How to use apache storm tuple

dermoritz picture dermoritz · Aug 17, 2015 · Viewed 7.9k times · Source

I just began with Apache Storm. I read the tutorial and had a look into examples My problem is that all example work with very simple tuples (often one filed with a string). The tuples are created inline (using new Values(...)). In my case i have tuples with many fields (5..100).
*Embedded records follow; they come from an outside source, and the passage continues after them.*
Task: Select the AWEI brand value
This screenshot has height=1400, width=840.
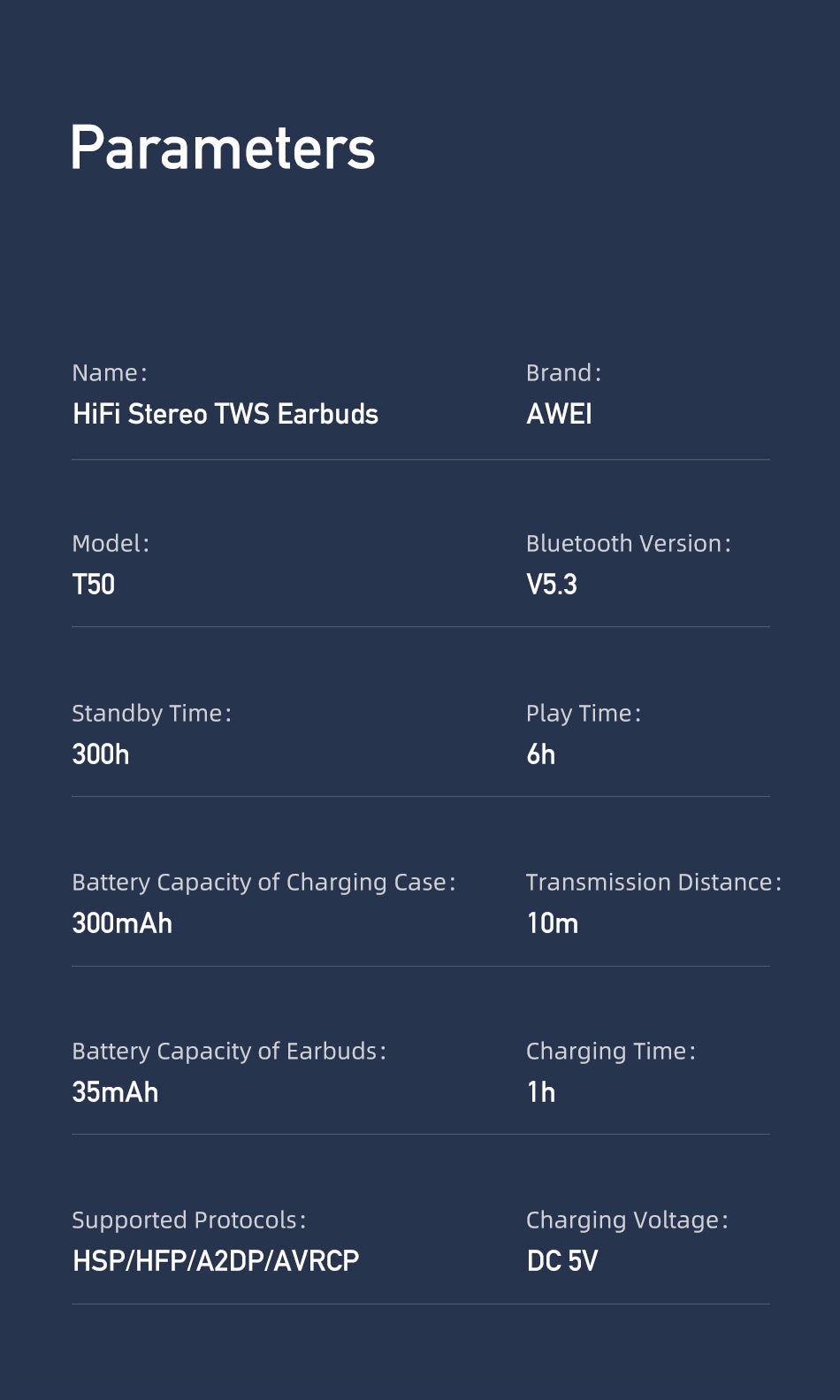Action: tap(559, 414)
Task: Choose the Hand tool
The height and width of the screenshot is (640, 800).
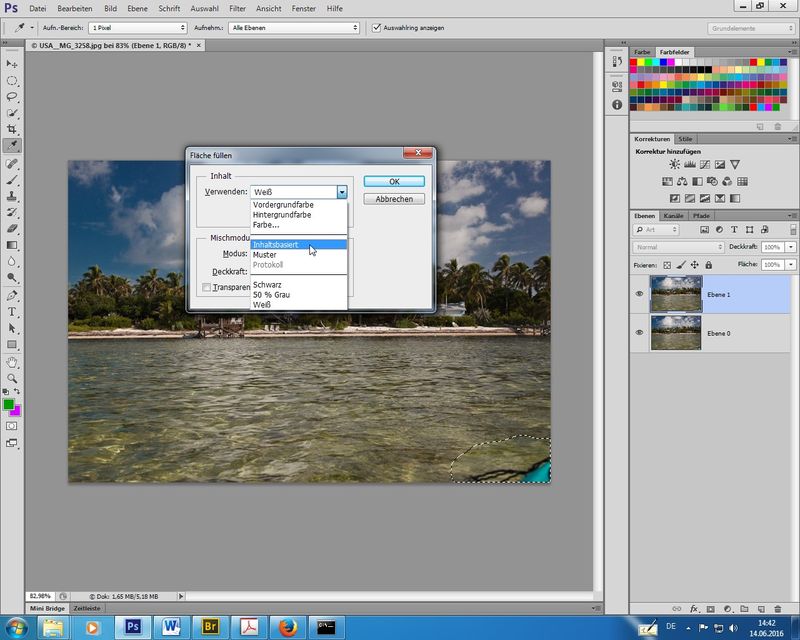Action: click(12, 361)
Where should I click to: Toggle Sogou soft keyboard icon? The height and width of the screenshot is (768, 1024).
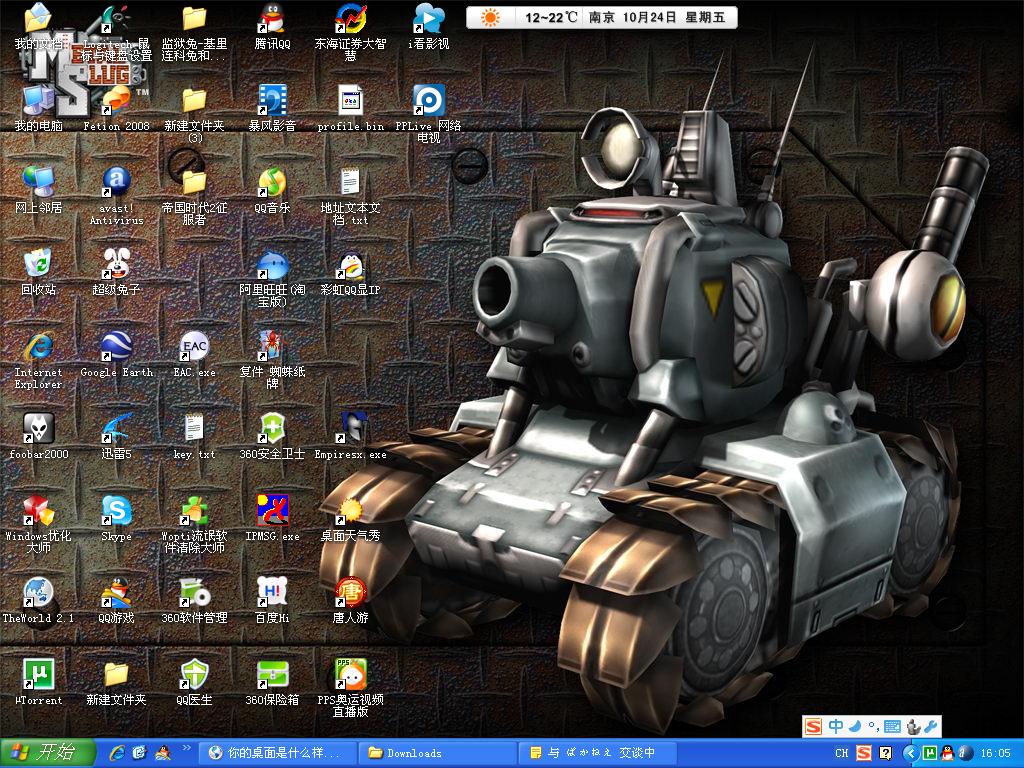coord(893,727)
So my question is how to implement such tuple with name and type (all primitive) for each field?

Are there any examples? (i think directly implementing "Tuple" isn't a good idea)

thanks

Answer

Kit Menke picture Kit Menke · Aug 17, 2015

An alternative to creating the tuple with all of the fields as a value is to just create a bean and pass that inside the tuple.

Given the following class:

public class DataBean implements Serializable {
    private static final long serialVersionUID = 1L;

    // add more properties as necessary
    int id;
    String word;

    public DataBean(int id, String word) {
        setId(id);
        setWord(word);
    }
    public int getId() {
        return id;
    }
    public void setId(int id) {
        this.id = id;
    }
    public String getWord() {
        return word;
    }
    public void setWord(String word) {
        this.word = word;
    }
}

Create and emit the DataBean in one bolt:

collector.emit(new Values(bean));

Get the DataBean in the destination bolt:

@Override
public void execute(Tuple tuple, BasicOutputCollector collector) {
    try {
        DataBean bean = (DataBean)tuple.getValue(0);
        // do your bolt processing with the bean
    } catch (Exception e) {
        LOG.error("WordCountBolt error", e);
        collector.reportError(e);
    }       
}

Don't forget to make your bean serializable and register when you set up your topology:

Config stormConfig = new Config();
stormConfig.registerSerialization(DataBean.class);
// more stuff
StormSubmitter.submitTopology("MyTopologyName", stormConfig, builder.createTopology());

Disclaimer: Beans will work fine for shuffle grouping. If you need to do a fieldsGrouping, you should still use a primitive. For example, in the Word Count scenario, you need go group by word so you might emit:

collector.emit(new Values(word, bean));